Exercise task - Please return everything from "In other action" down to "women’s over-78-kilogram class." in the judo report below, copied word for word.

Supplied text -
========================================================================

Once a weight class that Japan dominated globally, the final day of the three-day tournament at Tokyo Metropolitan Gym only served to confirm a dismal state of affairs.
Japan entered four men in the weight division, and none were present on the podium when the medals were awarded. The best that Japan could do was a seventh-place finish by Kaihan Takagi.
“I’m sure that people think that [Japan] is weak in the 100-kilogram class. We have no choice but to try desperately,” said Takagi, although he seemed to lack a sense of crisis.
The situation manifested itself when, for the first time ever, Japan did not enter anyone in the 100-kilogram class at the world championships in August. At the Asian Games in South Korea the following month, it was the lone weight division out of the 14 for men and women in which Japan failed to win a medal.
“It’s pitiful that not sending anyone [to the world championships] has had no effect,” said former 100-kilogram world champion and current Japan heavyweight coach Keiji Suzuki.
Suzuki could only watch as the team members were pushed around by the foreign opponents and racked up losses one after the other.
“They didn’t use any techniques, and I have no idea what they were trying to do,” Suzuki said.
For the Rio de Janeiro Olympics, which are less than two years away, the top 22 in the world rankings earn berths. The highest-ranked Japanese at 100 kilograms is currently No. 35 Ryunosuke Haga, who lost in the second round Sunday.
In other action Sunday, Nami Inamori won Japan’s lone gold medal, defeating high schooler Sara Asahina in all-Japanese final of the women’s over-78-kilogram class.
Daiki Nishiyama won the silver medal in the men’s 90-kilogram division, while Ruika Sato was runner-up in the women’s 78-kilogram class.

========================================================================

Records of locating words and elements
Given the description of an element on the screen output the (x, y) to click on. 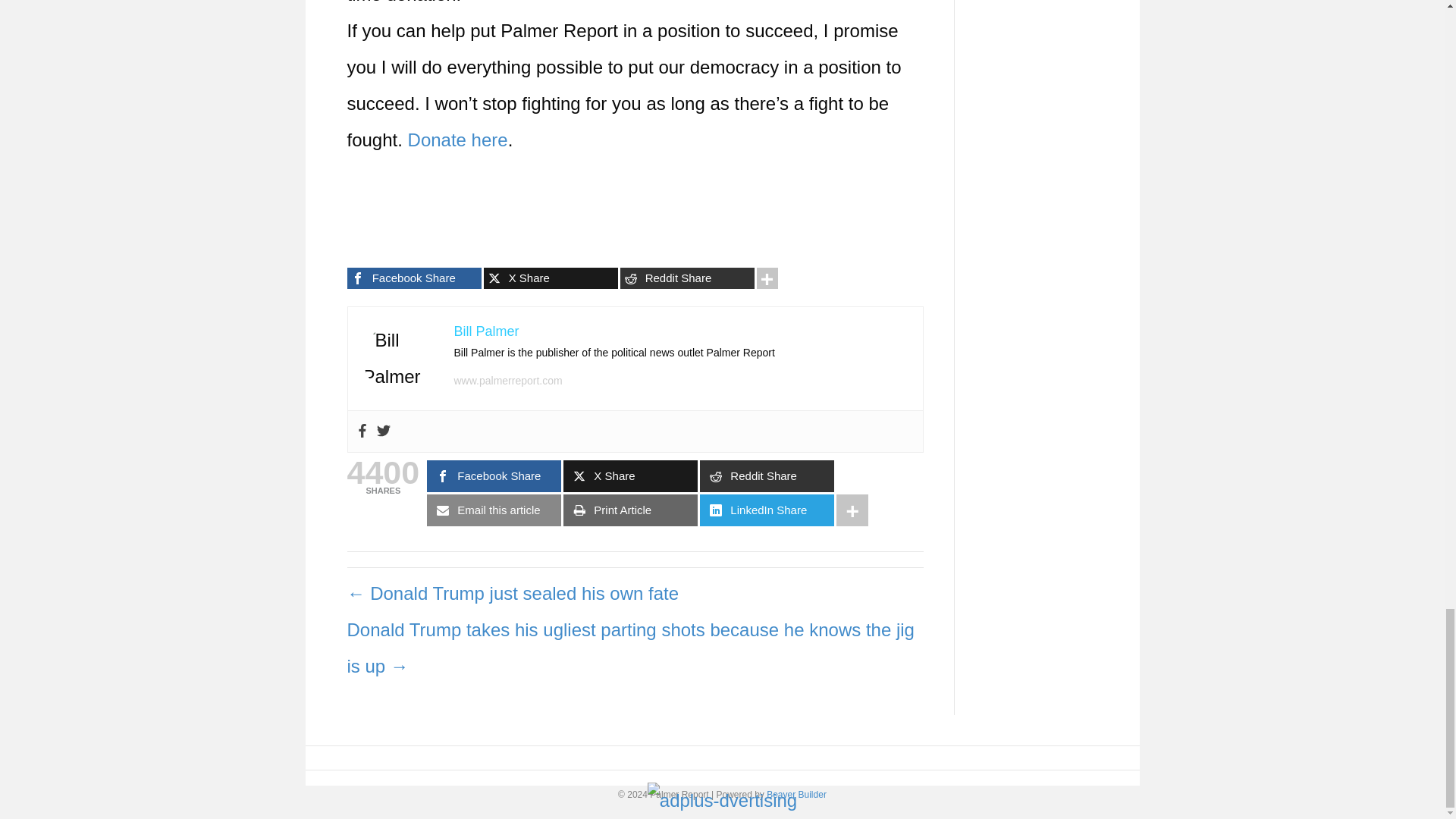
X Share (550, 278)
Donate here (457, 139)
Twitter (382, 431)
WordPress Page Builder Plugin (797, 794)
Reddit Share (687, 278)
Facebook (361, 431)
Facebook Share (414, 278)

========================================================================

Expected answer -
In other action Sunday, Nami Inamori won Japan’s lone gold medal, defeating high schooler Sara Asahina in all-Japanese final of the women’s over-78-kilogram class.